Jak wynika z opracowania „Elastyczność czasu pracy a ‘jakość czasu’ spędzanego z dziećmi”, opublikowanego przez fundację naukową Instytut Badań Strukturalnych, bardziej niż praca zawodowa, czas poświęcony dzieciom determinowany jest przez wykształcenie, wzorce wpajane od małego, a także przez wiek pozostałego potomstwa.
Wykształcenie wyższe wiąże się w tym badaniu z wyższą świadomością. Rodzice z dyplomami częściej wchodzą w interakcję ze swoimi dziećmi. Również w większym stopniu zdają sobie sprawę z konieczności podejmowania edukacyjnych aktywności z pociechami. Kwestia postaw wyniesionych z domów rodzinnych nie pozostawia wiele pola do interpretacji – rodzice, którym poświęcano więcej czasu w dzieciństwie, robią to samo względem swojego potomstwa. Wiek pozostałych pociech, pozostających w tym samym gospodarstwie domowym, także wskazuje tendencje, znane zapewne nie tylko mamie i tacie. Jeżeli pod jednym dachem znajdują się również starsze dzieci, otrzymują one mniej atencji niż ich młodsze rodzeństwo.
Pytam psycholog Marty Dreger o kwestię, zdawać by się mogło, podstawową. Mianowicie - dlaczego właściwie zabawa z dziećmi jest taka istotna.
- Dla dziecka zabawa jest podstawową metodą poznawania światła. Nie da się posadzić trzylatak przy biurku i zrobić wykładu, funkcję szkolną pełnią zabawki edukacyjne, edukacyjne bajki, kreatywne zajęcia np. wspólne gotowanie. Poprzez zabawę dziecko eksperymentuje, wyznacza granice, ale też zacieśnia więź z rodzicem. Tak rodzi się bliskość i zaufanie - tłumaczy psycholożka.
Jej zdaniem polscy rodzice naprawdę starają się spędzać czas z pociechami, problem polega na tym, że często wydaje im się, że dzieciom wystarcza sama ich obecność w tym samym pomieszczeniu.
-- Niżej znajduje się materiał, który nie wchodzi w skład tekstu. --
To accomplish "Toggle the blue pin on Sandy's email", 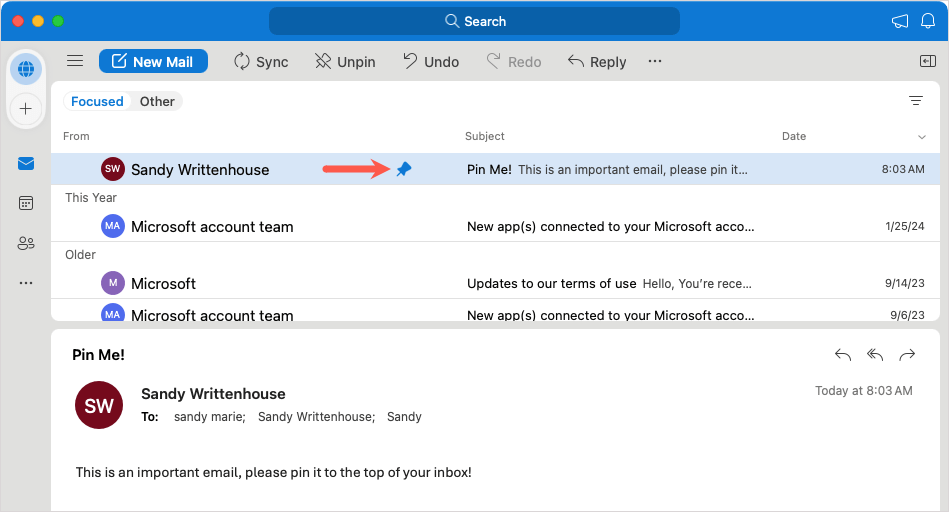I will tap(404, 169).
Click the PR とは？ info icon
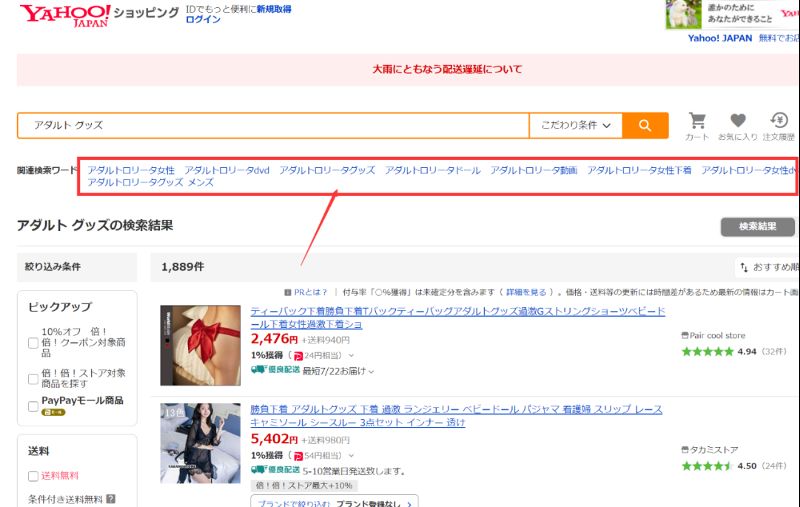This screenshot has height=507, width=800. click(x=288, y=292)
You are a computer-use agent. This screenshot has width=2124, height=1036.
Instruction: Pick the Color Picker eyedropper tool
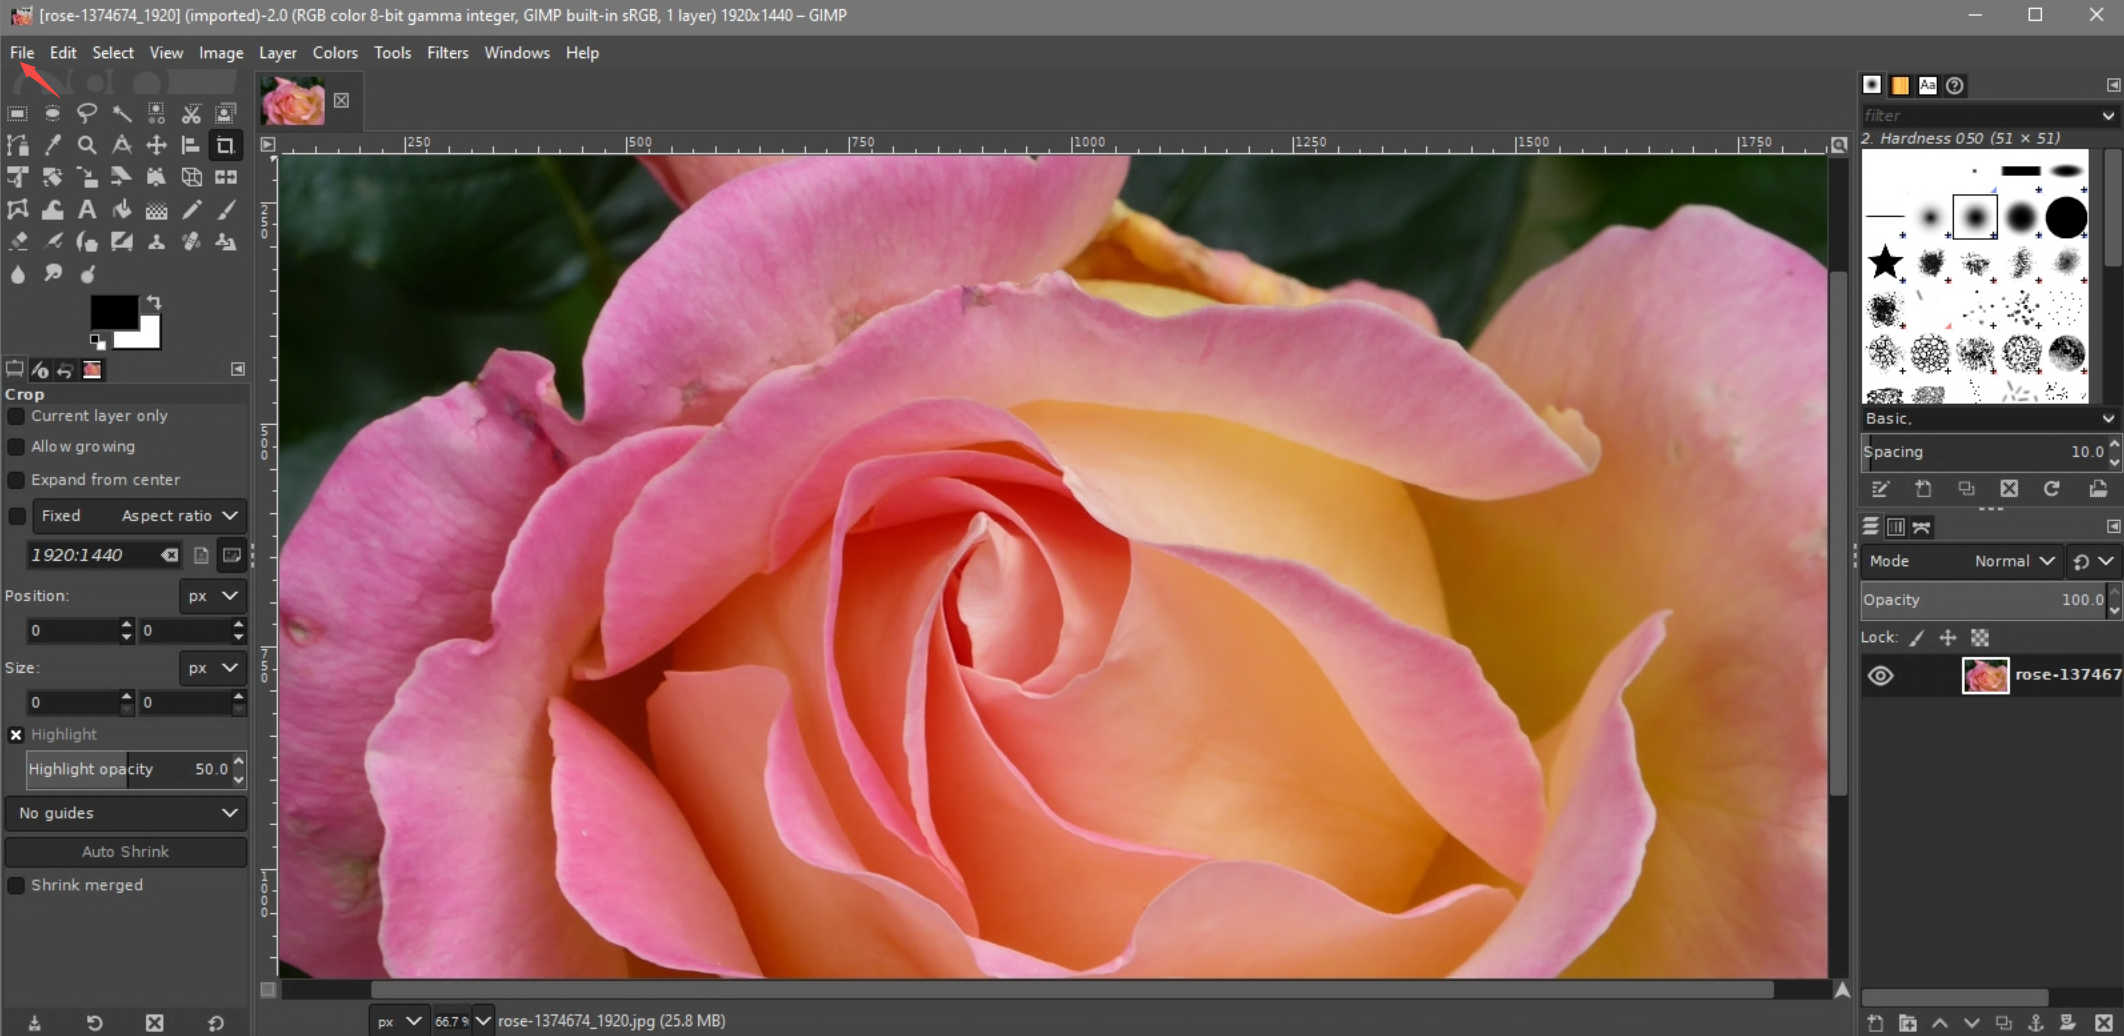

Oczywiście, lepiej z dzieckiem przebywać chodźmy w ten sposób, ale to nie zastępuje zabawy, podczas której dochodzi do realnej interakcji na linii rodzic-dziecko.
Okazuje się także, że rodzice, którzy mają elastyczne godziny pracy, wcale nie poświęcają więcej czasu na opiekę nad dziećmi niż ci, wykonujący obowiązki służbowe w sztywnych ramach czasowych. Również lepsze warunki finansowe nie wpływają w żaden sposób na zabawy z własnymi pociechami, czasu (w czystej postaci) kupić się nie da.
Wnioski z raportu Instytutu Badań Strukturalnych są budujące i ukazują człowieka jako wysoce adaptującą się do panujących warunków bestię. Potwierdzają również regułę, że im więcej mamy obowiązków, tym lepiej potrafimy się zorganizować. Bo zazwyczaj, po prostu, nie mamy wyjścia.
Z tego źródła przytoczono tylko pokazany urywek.